◆ **Written exercise**: Return the lines from the line with "The width and height of the screenshot is (1294, 463)." up to and including the line with "click(405, 287)", unchanged, leaving out the pictures.

◆ **Exercise inputs**:
'''

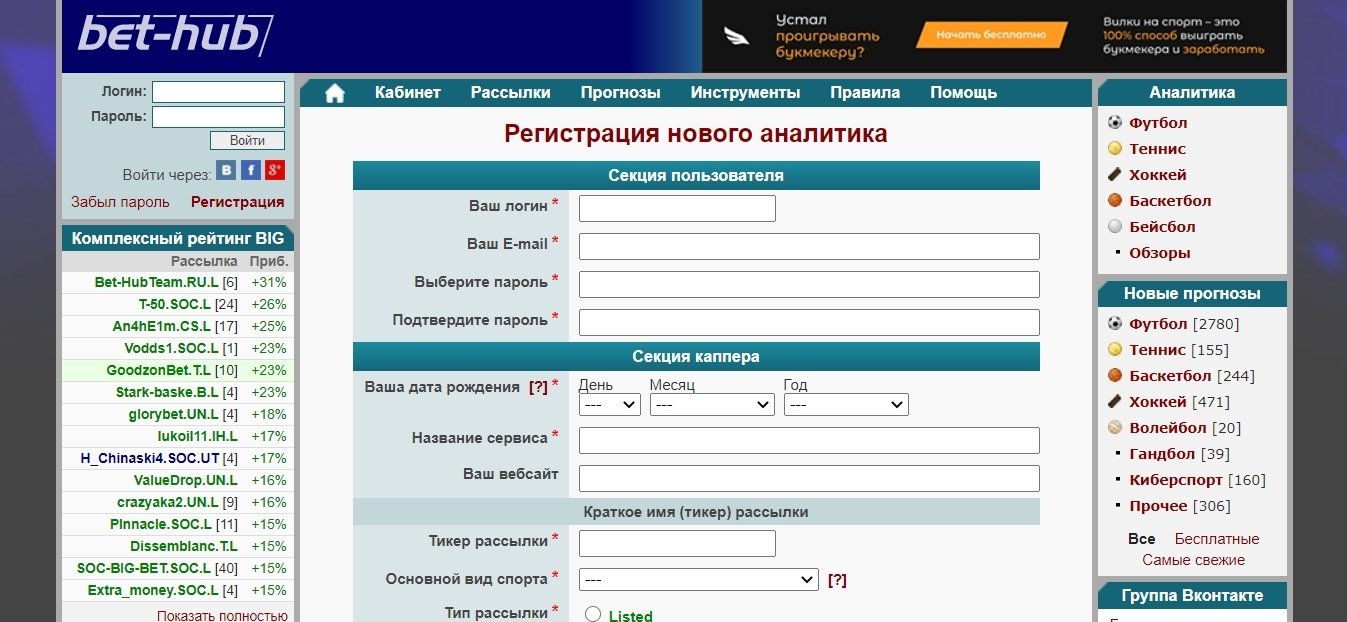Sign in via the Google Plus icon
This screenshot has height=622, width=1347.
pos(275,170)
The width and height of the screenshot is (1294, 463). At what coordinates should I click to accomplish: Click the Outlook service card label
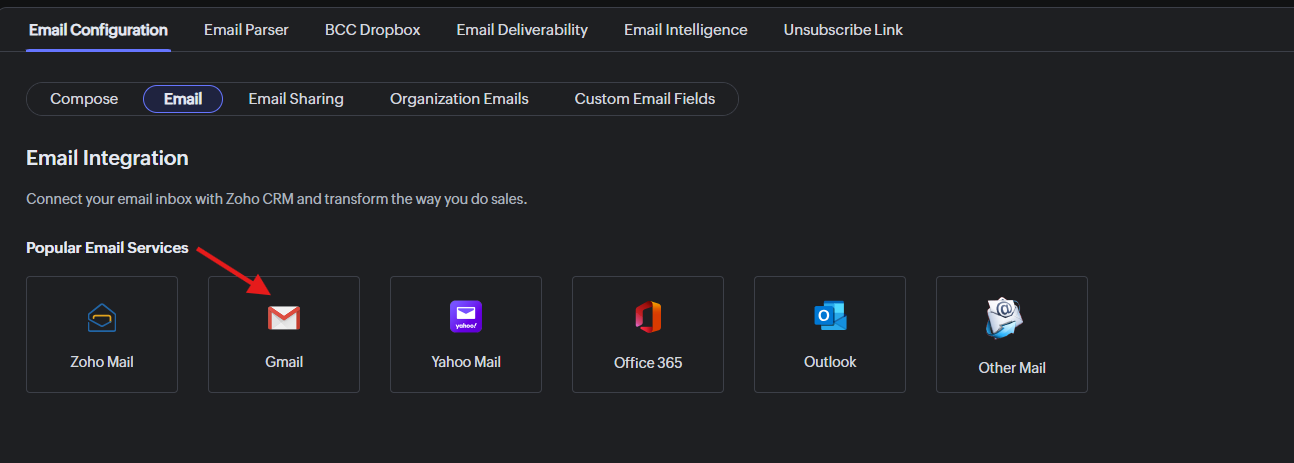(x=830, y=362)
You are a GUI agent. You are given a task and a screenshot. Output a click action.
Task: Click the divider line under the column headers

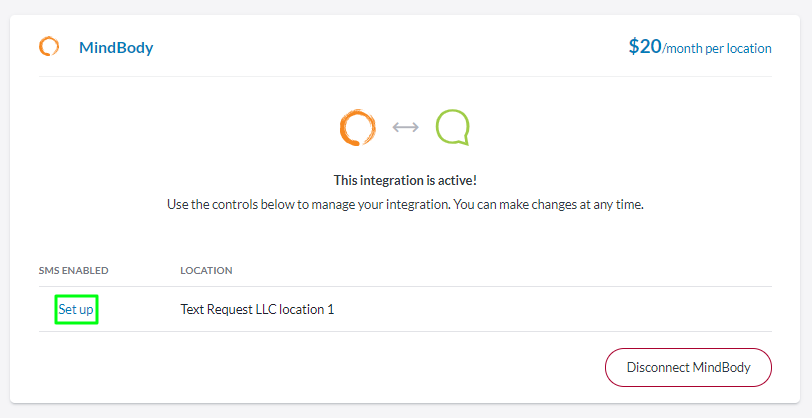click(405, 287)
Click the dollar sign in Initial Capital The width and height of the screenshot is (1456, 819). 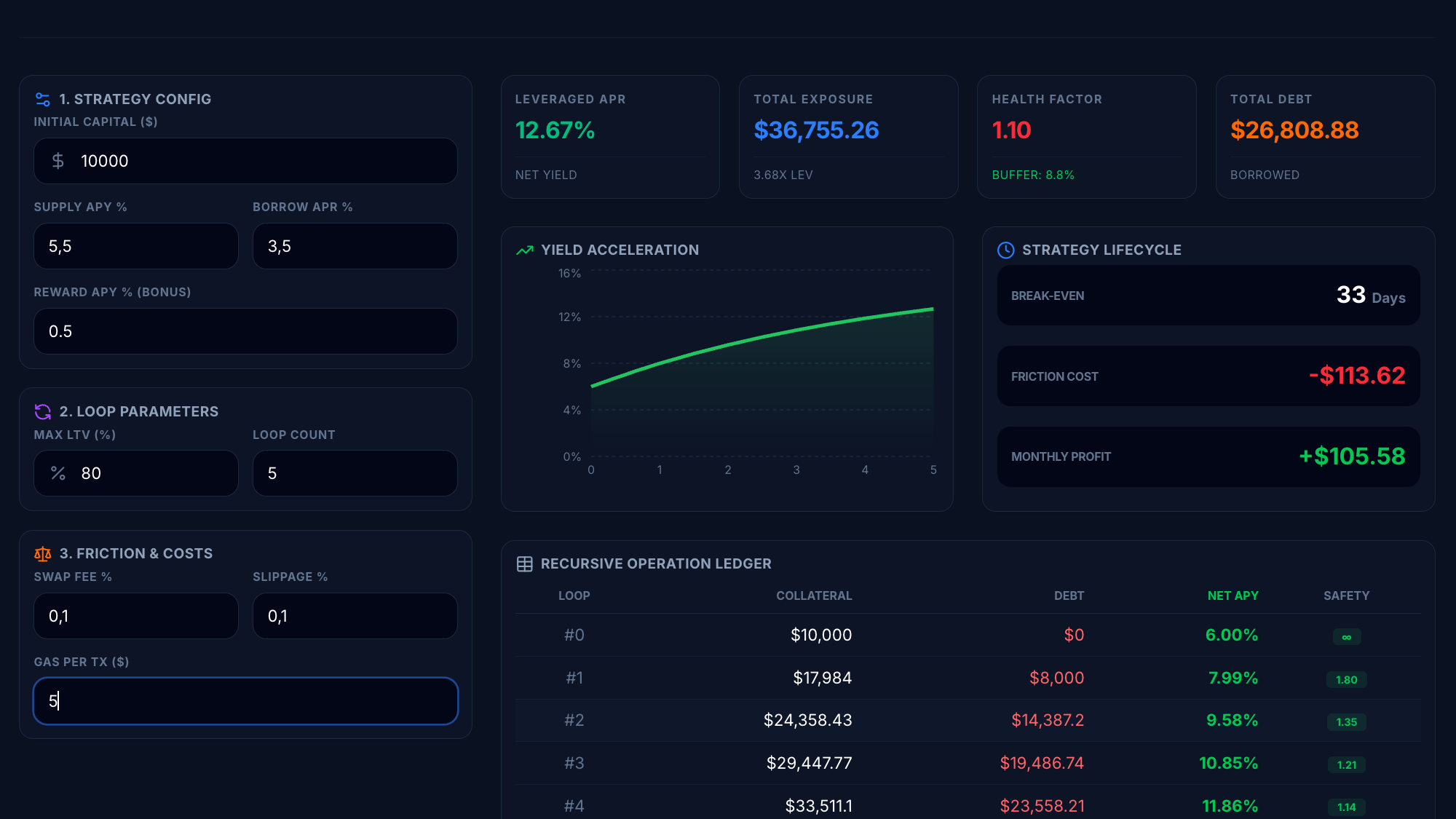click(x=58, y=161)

'''

◆ **Answer to this problem**:
The width and height of the screenshot is (1294, 463). At what coordinates should I click to accomplish: Click the Outlook service card label
(x=830, y=362)
You are a GUI agent. You are given a task and a screenshot. Output a click action.
Task: Click the divider line under the column headers

click(405, 287)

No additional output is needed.